O assessor técnico da Confederação Nacional da Agricultura e Pecuária do Brasil (CNA), José Ricardo Severo, informou que a estiagem já dura cerca de 30 dias na maioria das regiões produtoras da região Centro-Sul. Não há reserva hídrica no solo, o que se tornou incompatível com o plantio dos toletes, que, além disso, dificilmente germinarão sem uma boa chuva nas primeiras semanas.

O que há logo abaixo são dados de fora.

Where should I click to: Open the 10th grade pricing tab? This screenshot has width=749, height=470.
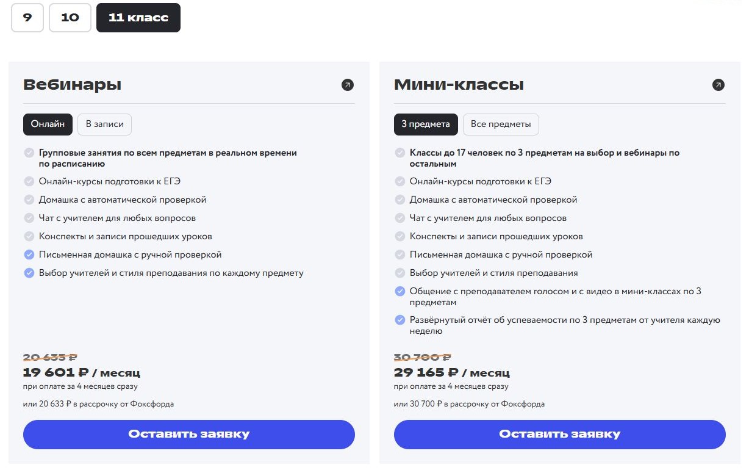70,18
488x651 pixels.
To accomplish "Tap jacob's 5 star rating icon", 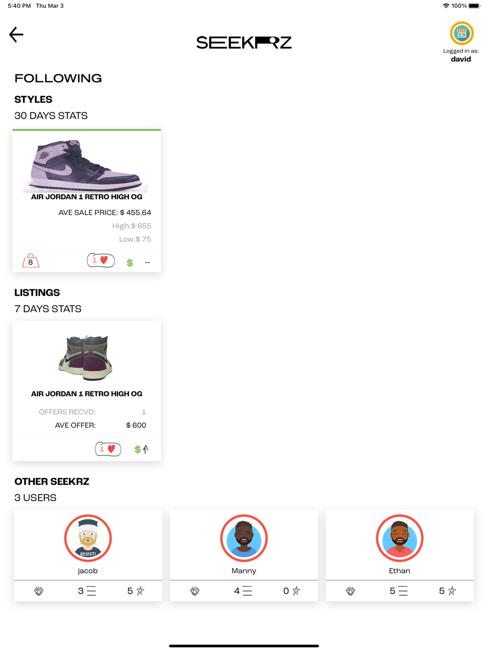I will 136,591.
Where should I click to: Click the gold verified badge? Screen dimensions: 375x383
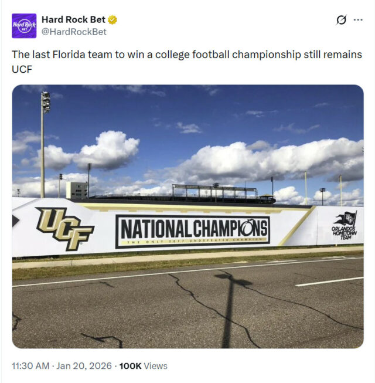click(x=113, y=19)
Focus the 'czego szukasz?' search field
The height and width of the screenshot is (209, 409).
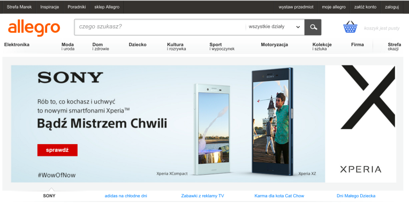click(x=160, y=27)
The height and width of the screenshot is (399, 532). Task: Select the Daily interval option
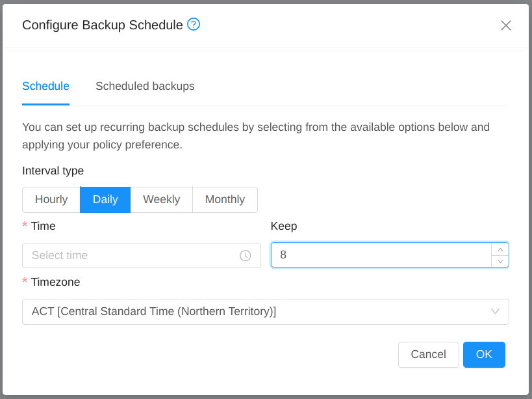point(105,199)
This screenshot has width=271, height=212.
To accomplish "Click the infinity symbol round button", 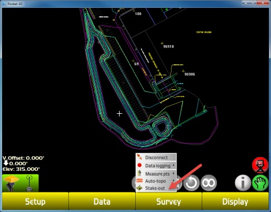I will [x=208, y=183].
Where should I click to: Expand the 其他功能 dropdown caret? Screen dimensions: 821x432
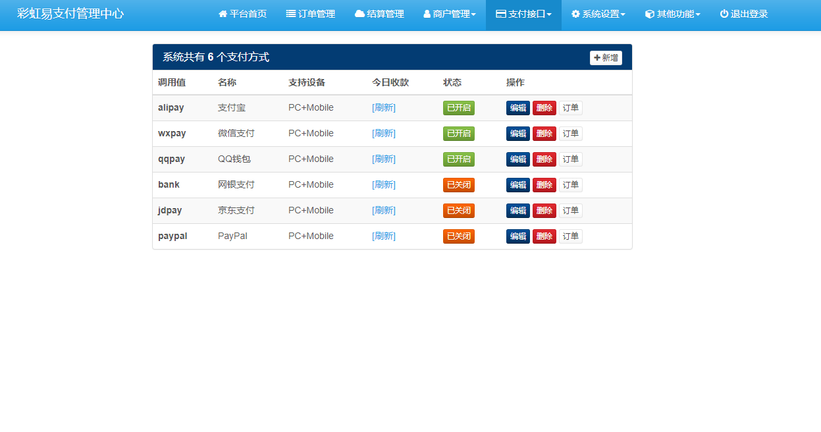tap(698, 14)
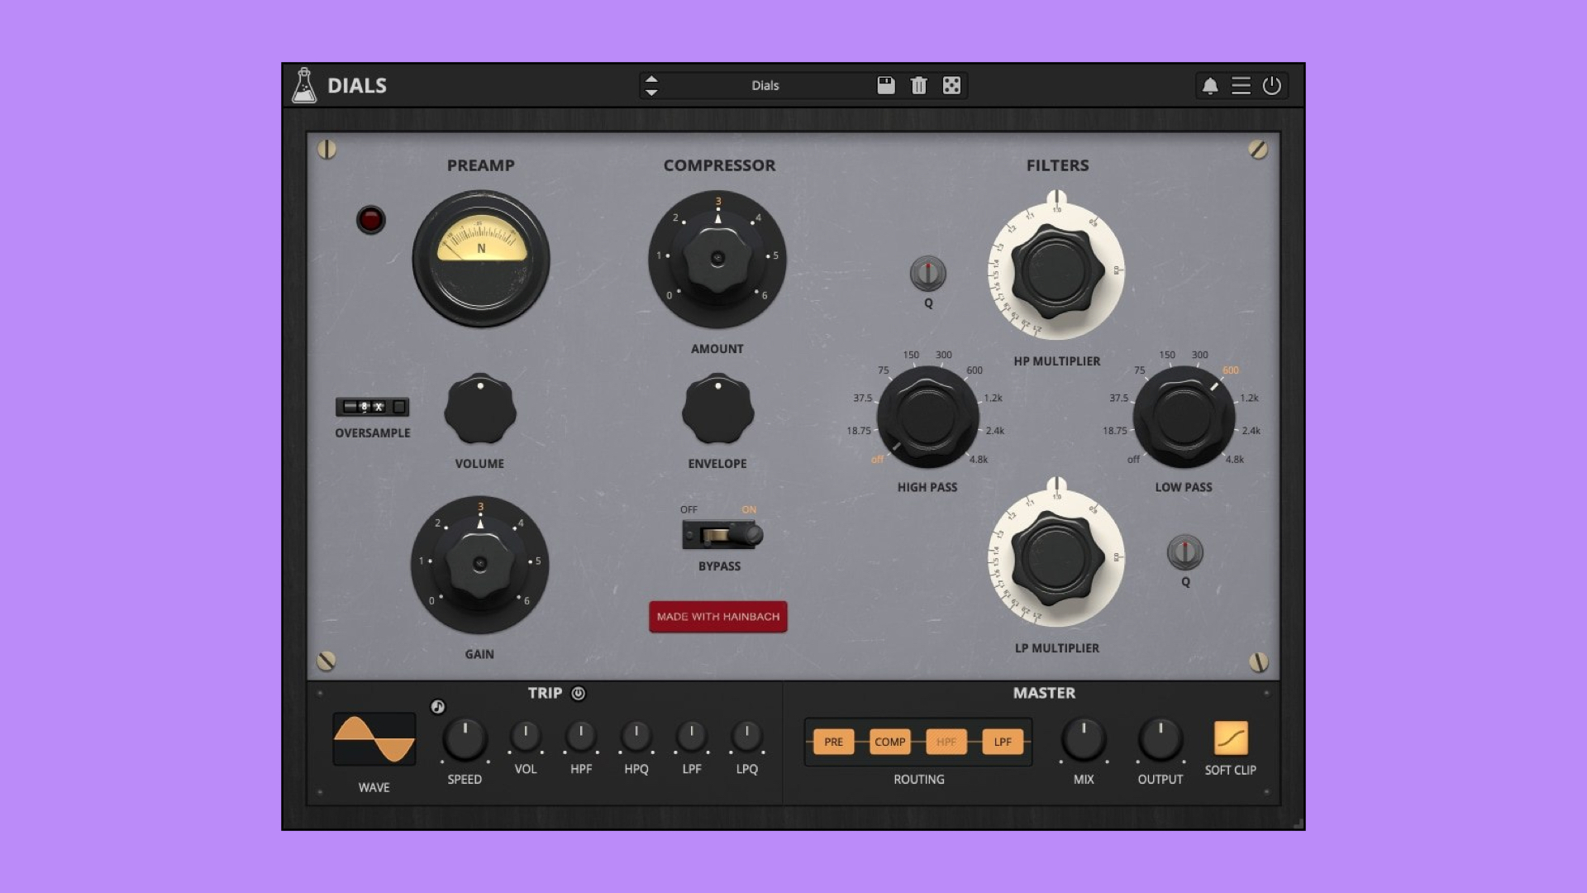Open the hamburger menu in the title bar

click(x=1241, y=85)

Segundo Padua, a estiagem só é favorável à produção de cana no meio da safra, quando as plantas já estão suficientemente desenvolvidas e, sem a incidência de chuvas, têm a glicose concentrada, elevando o rendimento da produção de álcool ou de açúcar. Normalmente, o rendimento dos canaviais é baixo no início da safra, mesmo quando há estiagem nos meses de verão. A produção de glicose é de cerca de 120 quilos por tonelada. Em meados do ano, a produção de glicose sobe para 160 quilos por tonelada, caindo para 140 quilos por tonelada no final da safra, nos últimos meses do ano.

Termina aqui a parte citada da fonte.